> **To be done**:
Copy out every one of these rows again, switching each occurrence of "How do I perform" to "How do I carry out" and changing nothing else.

(Element and text position data)
■ ■ ■ ■ ■ ■ ■

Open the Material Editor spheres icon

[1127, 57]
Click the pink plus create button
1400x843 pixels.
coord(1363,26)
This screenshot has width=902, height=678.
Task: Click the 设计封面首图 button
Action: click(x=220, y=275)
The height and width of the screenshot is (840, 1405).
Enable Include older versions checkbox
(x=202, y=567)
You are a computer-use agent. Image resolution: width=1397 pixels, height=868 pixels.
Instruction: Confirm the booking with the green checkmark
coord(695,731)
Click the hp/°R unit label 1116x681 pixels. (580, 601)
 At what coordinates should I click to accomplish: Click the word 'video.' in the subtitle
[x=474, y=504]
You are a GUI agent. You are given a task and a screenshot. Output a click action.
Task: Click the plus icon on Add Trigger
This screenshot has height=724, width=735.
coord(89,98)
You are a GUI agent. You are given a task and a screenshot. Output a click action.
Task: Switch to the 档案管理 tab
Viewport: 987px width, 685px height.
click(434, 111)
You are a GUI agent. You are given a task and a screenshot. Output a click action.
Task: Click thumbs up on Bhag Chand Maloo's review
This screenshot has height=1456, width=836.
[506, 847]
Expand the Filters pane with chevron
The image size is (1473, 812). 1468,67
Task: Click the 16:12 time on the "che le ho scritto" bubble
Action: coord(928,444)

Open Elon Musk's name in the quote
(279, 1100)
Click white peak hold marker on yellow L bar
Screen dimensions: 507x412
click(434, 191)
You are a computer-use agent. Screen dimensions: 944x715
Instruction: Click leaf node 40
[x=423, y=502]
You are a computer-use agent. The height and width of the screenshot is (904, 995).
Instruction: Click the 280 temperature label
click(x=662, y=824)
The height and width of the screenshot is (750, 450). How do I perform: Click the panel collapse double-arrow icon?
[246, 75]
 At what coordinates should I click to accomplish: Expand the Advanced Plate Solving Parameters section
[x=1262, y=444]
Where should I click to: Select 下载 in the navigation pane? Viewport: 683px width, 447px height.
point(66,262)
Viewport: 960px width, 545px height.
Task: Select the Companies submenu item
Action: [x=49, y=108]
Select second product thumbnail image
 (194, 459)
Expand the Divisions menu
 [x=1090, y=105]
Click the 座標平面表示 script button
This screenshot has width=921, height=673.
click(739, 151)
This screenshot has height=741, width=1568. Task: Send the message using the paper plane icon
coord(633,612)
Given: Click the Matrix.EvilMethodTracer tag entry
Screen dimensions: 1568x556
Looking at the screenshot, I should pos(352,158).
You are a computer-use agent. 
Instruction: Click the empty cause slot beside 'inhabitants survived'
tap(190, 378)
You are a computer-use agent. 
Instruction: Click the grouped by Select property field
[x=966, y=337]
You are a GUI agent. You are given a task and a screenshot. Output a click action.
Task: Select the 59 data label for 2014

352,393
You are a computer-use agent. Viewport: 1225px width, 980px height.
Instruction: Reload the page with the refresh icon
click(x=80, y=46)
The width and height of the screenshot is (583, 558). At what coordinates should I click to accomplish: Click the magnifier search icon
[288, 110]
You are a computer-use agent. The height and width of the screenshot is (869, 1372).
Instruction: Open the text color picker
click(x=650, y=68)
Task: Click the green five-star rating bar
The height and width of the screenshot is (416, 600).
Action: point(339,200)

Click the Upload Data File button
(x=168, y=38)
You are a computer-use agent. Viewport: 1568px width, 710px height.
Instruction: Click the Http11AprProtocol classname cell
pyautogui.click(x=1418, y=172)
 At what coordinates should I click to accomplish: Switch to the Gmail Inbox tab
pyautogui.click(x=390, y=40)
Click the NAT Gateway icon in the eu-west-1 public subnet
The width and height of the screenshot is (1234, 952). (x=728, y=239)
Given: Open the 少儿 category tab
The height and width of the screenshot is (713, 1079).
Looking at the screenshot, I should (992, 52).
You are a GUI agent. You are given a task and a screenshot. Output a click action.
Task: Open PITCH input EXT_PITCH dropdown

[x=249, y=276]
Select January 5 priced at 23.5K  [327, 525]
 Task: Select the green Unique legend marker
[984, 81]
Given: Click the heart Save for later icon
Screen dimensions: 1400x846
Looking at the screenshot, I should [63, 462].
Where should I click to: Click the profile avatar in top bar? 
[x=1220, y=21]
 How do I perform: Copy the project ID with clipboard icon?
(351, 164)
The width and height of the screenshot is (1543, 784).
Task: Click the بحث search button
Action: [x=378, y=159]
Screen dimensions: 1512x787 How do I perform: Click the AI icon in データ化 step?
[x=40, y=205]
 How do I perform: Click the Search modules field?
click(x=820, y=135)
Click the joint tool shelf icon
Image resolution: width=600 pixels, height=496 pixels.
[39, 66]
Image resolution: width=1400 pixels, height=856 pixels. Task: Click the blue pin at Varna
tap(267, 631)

■ ■ ■ ■ ■ ■ ■

> **The answer**:
Open the Material Editor spheres icon

[1127, 57]
Click the pink plus create button
1400x843 pixels.
coord(1363,26)
This screenshot has width=902, height=678.
Task: Click the 设计封面首图 button
Action: click(x=220, y=275)
The height and width of the screenshot is (840, 1405).
Enable Include older versions checkbox
(x=202, y=567)
You are a computer-use agent. Image resolution: width=1397 pixels, height=868 pixels.
Instruction: Confirm the booking with the green checkmark
coord(695,731)
Click the hp/°R unit label 1116x681 pixels. (580, 601)
 At what coordinates should I click to accomplish: Click the word 'video.' in the subtitle
[x=474, y=504]
You are a GUI agent. You are given a task and a screenshot. Output a click action.
Task: Click the plus icon on Add Trigger
This screenshot has height=724, width=735.
coord(89,98)
You are a GUI agent. You are given a task and a screenshot. Output a click action.
Task: Switch to the 档案管理 tab
Viewport: 987px width, 685px height.
click(434, 111)
You are a GUI agent. You are given a task and a screenshot. Output a click action.
Task: Click thumbs up on Bhag Chand Maloo's review
This screenshot has height=1456, width=836.
[506, 847]
Expand the Filters pane with chevron
The image size is (1473, 812). 1468,67
Task: Click the 16:12 time on the "che le ho scritto" bubble
Action: coord(928,444)

Open Elon Musk's name in the quote
(279, 1100)
Click white peak hold marker on yellow L bar
Screen dimensions: 507x412
click(434, 191)
You are a computer-use agent. Screen dimensions: 944x715
Instruction: Click leaf node 40
[x=423, y=502]
You are a computer-use agent. The height and width of the screenshot is (904, 995).
Instruction: Click the 280 temperature label
click(x=662, y=824)
The height and width of the screenshot is (750, 450). How do I carry out: Click the panel collapse double-arrow icon?
[246, 75]
 At what coordinates should I click to accomplish: Expand the Advanced Plate Solving Parameters section
[x=1262, y=444]
Where should I click to: Select 下载 in the navigation pane? Viewport: 683px width, 447px height.
point(66,262)
Viewport: 960px width, 545px height.
Task: Select the Companies submenu item
Action: [x=49, y=108]
Select second product thumbnail image
 (194, 459)
Expand the Divisions menu
 [x=1090, y=105]
Click the 座標平面表示 script button
This screenshot has width=921, height=673.
click(739, 151)
This screenshot has height=741, width=1568. Task: Send the message using the paper plane icon
coord(633,612)
Given: Click the Matrix.EvilMethodTracer tag entry
Screen dimensions: 1568x556
Looking at the screenshot, I should pos(352,158).
You are a computer-use agent. 
Instruction: Click the empty cause slot beside 'inhabitants survived'
tap(190, 378)
You are a computer-use agent. 
Instruction: Click the grouped by Select property field
[x=966, y=337]
You are a GUI agent. You are given a task and a screenshot. Output a click action.
Task: Select the 59 data label for 2014

352,393
You are a computer-use agent. Viewport: 1225px width, 980px height.
Instruction: Reload the page with the refresh icon
click(x=80, y=46)
The width and height of the screenshot is (583, 558). At what coordinates should I click to accomplish: Click the magnifier search icon
[288, 110]
You are a computer-use agent. The height and width of the screenshot is (869, 1372).
Instruction: Open the text color picker
click(x=650, y=68)
Task: Click the green five-star rating bar
The height and width of the screenshot is (416, 600).
Action: point(339,200)

Click the Upload Data File button
(x=168, y=38)
You are a computer-use agent. Viewport: 1568px width, 710px height.
Instruction: Click the Http11AprProtocol classname cell
pyautogui.click(x=1418, y=172)
 At what coordinates should I click to accomplish: Switch to the Gmail Inbox tab
pyautogui.click(x=390, y=40)
Click the NAT Gateway icon in the eu-west-1 public subnet
The width and height of the screenshot is (1234, 952). (x=728, y=239)
Given: Open the 少儿 category tab
The height and width of the screenshot is (713, 1079).
Looking at the screenshot, I should (992, 52).
You are a GUI agent. You are given a task and a screenshot. Output a click action.
Task: Open PITCH input EXT_PITCH dropdown

[x=249, y=276]
Select January 5 priced at 23.5K  [327, 525]
 Task: Select the green Unique legend marker
[984, 81]
Given: Click the heart Save for later icon
Screen dimensions: 1400x846
Looking at the screenshot, I should [63, 462].
Where should I click to: Click the profile avatar in top bar? 
[x=1220, y=21]
 How do I carry out: Copy the project ID with clipboard icon?
(351, 164)
The width and height of the screenshot is (1543, 784).
Task: Click the بحث search button
Action: [x=378, y=159]
Screen dimensions: 1512x787 How do I carry out: Click the AI icon in データ化 step?
[x=40, y=205]
 How do I carry out: Click the Search modules field?
click(x=820, y=135)
Click the joint tool shelf icon
Image resolution: width=600 pixels, height=496 pixels.
[39, 66]
Image resolution: width=1400 pixels, height=856 pixels. Task: Click the blue pin at Varna
tap(267, 631)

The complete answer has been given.